> _Source excerpt_
[BEGIN]

Income Tax Appellate Tribunal - Mumbai
Acit 14(2)(2), Mumbai vs Orix Auto Infrastructure Servcies Ltd, ... on 17 January, 2017
IN THE INCOME TAX APPELLATE TRIBUNAL "H", BENCH MUMBAI BEFORE SHRI AMIT SHUKLA, JM & SHRI ASHWANI TANEJA, AM ITA No.2106/Mum/2015 (Assessment Year: 2010-11) ACIT-14(2)(2), Mumbai Vs. M/s Orix Auto Infrastructure Services Ltd., Plot No. 904, Marol Co-op Industrial Estate Andheri-Kurla Road, Andheri-
East, Mumbai - 400 059
PAN/GIR No. AAACO2563P
Appellant) .. Respondent)
Revenue by Shri M.C. Omi Ningshen
Assessee by Shri D.V. Lakhani
Date of Hearing 17/01/2017
Date of Pronouncement 17/01/2017
आदे श / O R D E R
PER AMIT SHUKLA (J.M):
The aforesaid appeal has been filed by the Revenue against the impugned order dated 12.01.2015, passed by Ld. CIT(Appeals)- 22, Mumbai for the quantum of assessment passed u/s.143(3) of the IT Act for the A.Y.2010-11.
2. In the grounds of appeal, the Revenue has raised following grounds:-
1. "On the facts and circumstances of the case and in law, the (IT(A) has erred in deleting the disallowance of RS.5,07,605/-
made by the Assessing Officer u/s. 14A r.w.r 8D by not following the decision of Hon'ble Bombay High Court in the case 2 ITA No.2106/Mum/2015 M/s.Orix Infrastructure Services Ltd., of Godrej & Boyce Mfg. Co Ltd & wrongly relying on the judgment of Hon'ble Bombay High Court in the case of CIT Vs Reliance Utilities reported in 313 ITR 340 which was applicable in the context of disallowance of interest u/s. 36(1)(iii) of the Act."
2. "On the facts and in the circumstances of the case, the Ld. CIT (A) erred in deleting the excess claim of depreciation on software license, & ignoring the fact that the Hon'ble ITAT in the case of Sony India Pvt. Ltd. Vs CIT has held that software license is eligible for claim of depreciation @ 25% not @ 60% as the same is an intangible asset."

[END]

> _Dataset content_
[BEGIN]

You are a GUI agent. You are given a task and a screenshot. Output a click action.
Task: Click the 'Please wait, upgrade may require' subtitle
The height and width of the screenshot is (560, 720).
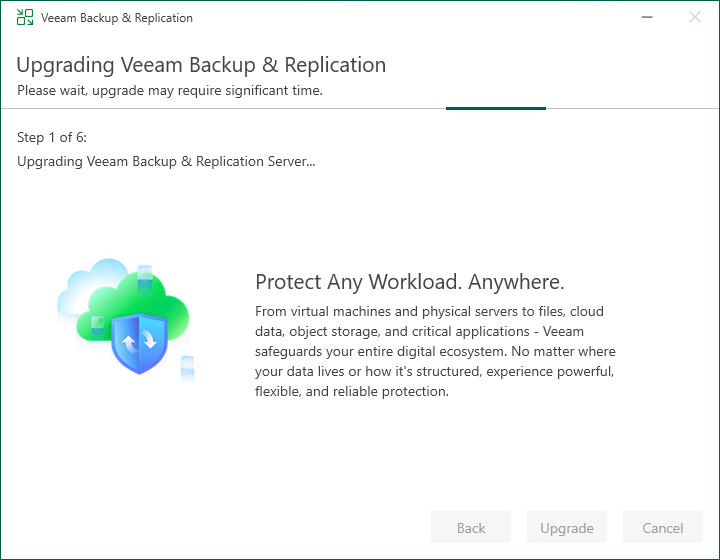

[END]

> _To be done_
Answer these from the tribunal order, one line each:
1. Who represented the assessee?
2. What amount of disallowance under section 14A did the CIT(Appeals) delete?
3. At what rate was software license held eligible for depreciation in the Sony India Pvt. Ltd. case?

> _The result_
1. Shri D.V. Lakhani
2. Rs. 5,07,605
3. 25%, not 60%